Similarly when DLR1 attempts for the first time to route a packet originating from web-sv-01a to app-sv-01a it will first ARP for the MAC address of app-sv-01a via DLR1/LIF2
so on this network 172.16.20.254/24
IP packets will have the web-sv-01a's and app-sv-01a's IP addresses (NO CHANGE AT THE IP LAYER)
but at L2 app-sv-01a's and DLR1/LIF2 vMAC address
Once the ARP process is done -
app-sv-01a's ARP table
IP Address MAC Address IF
172.16.20.99 00:00:00:00:20:99 1
DLR1's ARP table
IP Address MAC Address IF
172.16.10.11 00:00:00:00:10:11 1
172.16.20.11 00:00:00:00:20:11 2 THE DIFFERENCE NOW IS THAT THE DLR HAS THE APP SERVER MAC TOO
NOTE: No VXLAN encapsulation occurred since the VMs were on the same host and the Controllers were not involved in the ARP traffic (although the security module in each hypervisor would have updated the VTEP and ARP tables on both the hosts and the Controller cluster)

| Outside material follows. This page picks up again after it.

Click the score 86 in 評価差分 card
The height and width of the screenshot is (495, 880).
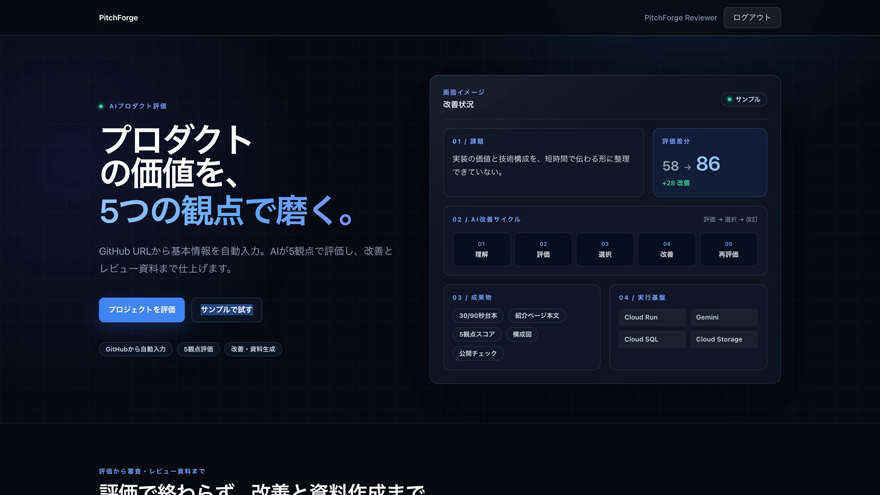(x=708, y=164)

Now lets consider multiple ESXi Hosts (Hypervisors)
In the second example I'll give you let's say we still do the same and send traffic from the web server to the app server as in the example above but the VMs are on different ESXi hosts.
e.g. let's say web-sv-01a was on Host1 and app-sv-01a was on Host2.
In this case the rule applies that routing is done by the DLR kernel instance on the host closest to the source of the traffic so traffic originating from web-sv-01a would be routed by the DLR kernel module on Host1 and traffic originating from app-sv-01a would be routed by the DLR kernel module on Host2. May be a bit hard to follow but there's some good blogs and explanations out there so take a look around if you want pictures. e.g. http://networkinferno.net/nsx-compendium#Logical_Distributed_Routing
NOTE: This principle of routing closest to the source is an important one to remember for your packet walk/trace theory and is also part of the exam blueprint.
The next step is for the Logical switch kernel instance on Host1 to encapsulate the traffic in VXLAN with VNI 5001 in the VXLAN header (remember VNIs for the 2 logical switches were allocated for these examples earlier) and in the outer IP header Host1s VTEP IP address as the source and Host2s VTEP as the destination of the UDP packet and send it to the physical network to Host2s VTEP IP. At Host 2 it is decapsulated by the Logical switch VNI 5001 kernel instance and forwarded to the app-sv-01a VM (notice no routing at this end as it was already done on Host1).
I'm assuming that return traffic in the reverse direction of app-sv-01a to web-sv-01a behaves in much the same way, this time routed by Host2's DLR kernel instance onto the router LIF associated with the logical switch having VNI 5000, encapsulated by Host2's VXLAN kernel module with the VNI 5000 destination in the VXLAN header and Host1's VTEP IP address as the destination in the outer IP header then sent to the physical network to be forwarded to Host1s VTEP interface, decapsulated by the VXLAN kernel module on Host1 and switched to the web-sv-01a by the Logical switch instance to which Host1s interface is connected.
Phew, that was a long time writing but I think I have it. I hope you can follow it.
As for your questions on command line and troubleshooting have a look at Rich Dowlings blog VCP-NV | YAVB - Rich Dowling and the last section 9 of the NCP-NV blueprint where there's a goodly bunch of troubleshooting CLI commands, etc.
Have fun and hope your question was answered. This was my first reply to a VMware technical post ever so please be kind and I welcome your constructive feedback both positive and negative. It's all a learning process.